Language of the Board as CISO-Board Time Falls Short and CISOs Struggle with Risk – Ben Wilcox – BSW #439
Security metrics often fail because they measure activity rather than actual risk, often failing to connect with business impact, making them difficult to explain to boards and executives. How do you build efffective metrics that are actionable, contextual, and valuable?
Ben Wilcox, CTO & CISO at ProArch, joins Business Security Weekly to help us speak the language of the board. Ben will cover how to develop measurable, strategic, and AI-ready security metrics.
In the leadership and communications segment, Only 30 minutes per quarter on cyber risk: Why CISO-board conversations are falling short, When the Team Gets the Recognition, Your Leadership Is Working, The communication lesson that changed my career, and more!

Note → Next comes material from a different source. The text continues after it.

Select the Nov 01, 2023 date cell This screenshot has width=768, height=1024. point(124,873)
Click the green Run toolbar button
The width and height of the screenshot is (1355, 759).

Ben Wilcox is the Chief Information Security Officer and Chief Technology Officer at ProArch, where he leads enterprise cybersecurity strategy, cloud security architecture, and AI governance initiatives. He works with organizations navigating hybrid and multi-cloud environments, helping them reduce risk, strengthen resilience, and securely enable AI adoption.
With experience spanning security operations, infrastructure modernization, and executive risk leadership, Ben brings a practitioner’s perspective to today’s evolving threat landscape. He focuses on translating board-level risk conversations into practical security controls that balance innovation with protection.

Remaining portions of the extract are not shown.